You would meet a strong local team, which knows its own community, and is not spending much time sending clients elsewhere or arranging re-referrals.

It can turn the local knowledge and contacts of rural areas and towns into an advantage.

It can closely support other agencies' work. It would recognise that you, your family and others are the first responder, you do most of the work already and they need to support you.

• Local Control is important and communities need to get organised. Local communities in the past rose up and marched to gain local services. Councils and local groups could lead in a positive manner. It does not matter so much who owns and operates the service, but a local board and oversight ensures they get the services that belong to them.

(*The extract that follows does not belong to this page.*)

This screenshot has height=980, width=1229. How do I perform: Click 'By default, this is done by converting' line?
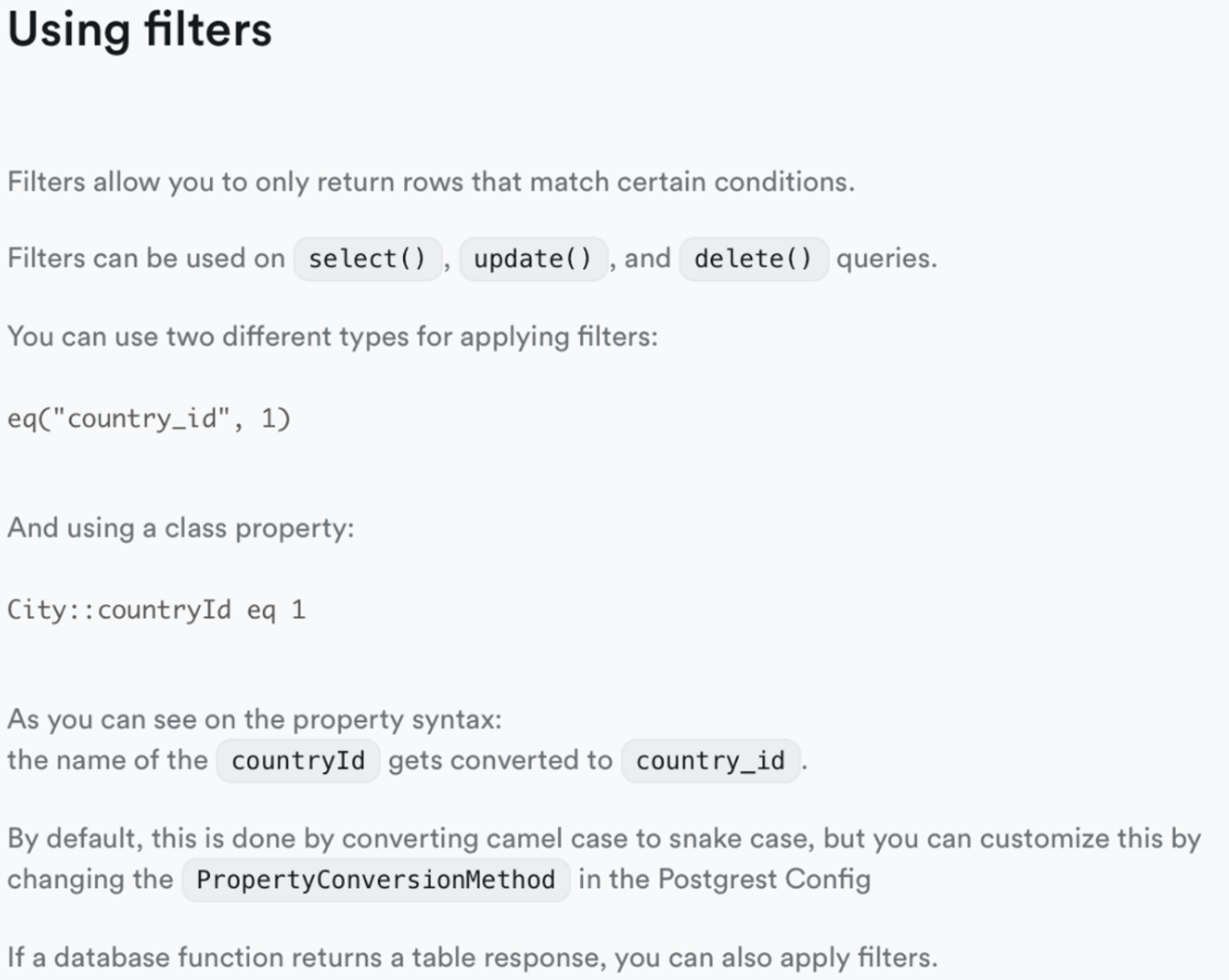pyautogui.click(x=604, y=839)
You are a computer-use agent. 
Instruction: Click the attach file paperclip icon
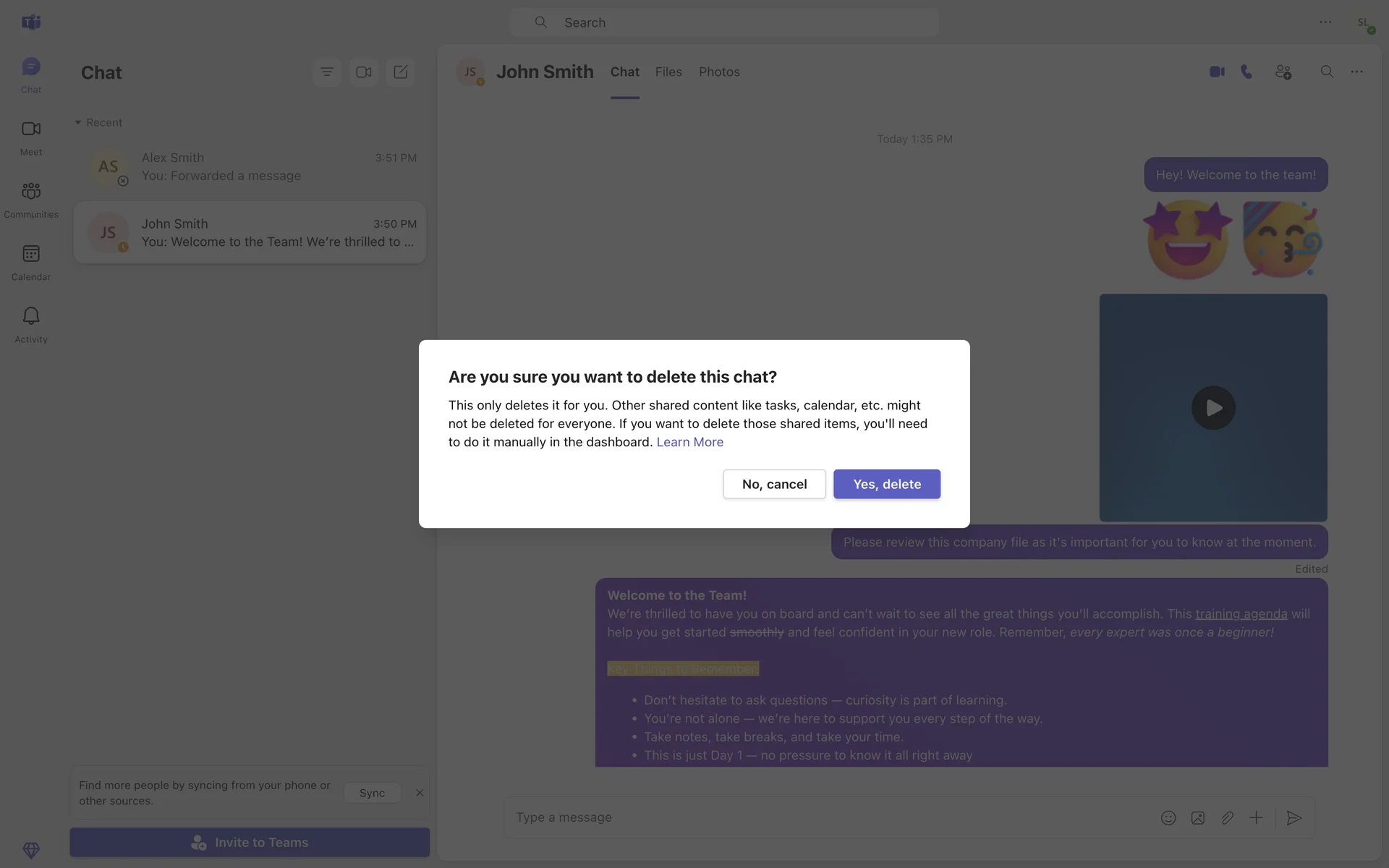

• You should easily recognise and understand what the mental health service does. The "Headspace" centres in Australia operate under a franchise model, ensuring consistency, quality and relevance. Additional models to consider would be the Trieste approach providing local access for local people. Or United States "Systems of Care", ensuring real work together among agencies.

• As lots of other positions that formally belonged to the DHB in the cities transfer in, even small areas become well resourced. The Budget announcements offer a great opportunity and real resources to ordinary folk. Southern communities might still miss out unless they organise.

Kerry Hand has had a long career in mental health services. He has visited effective alternative models in both Italy and the US.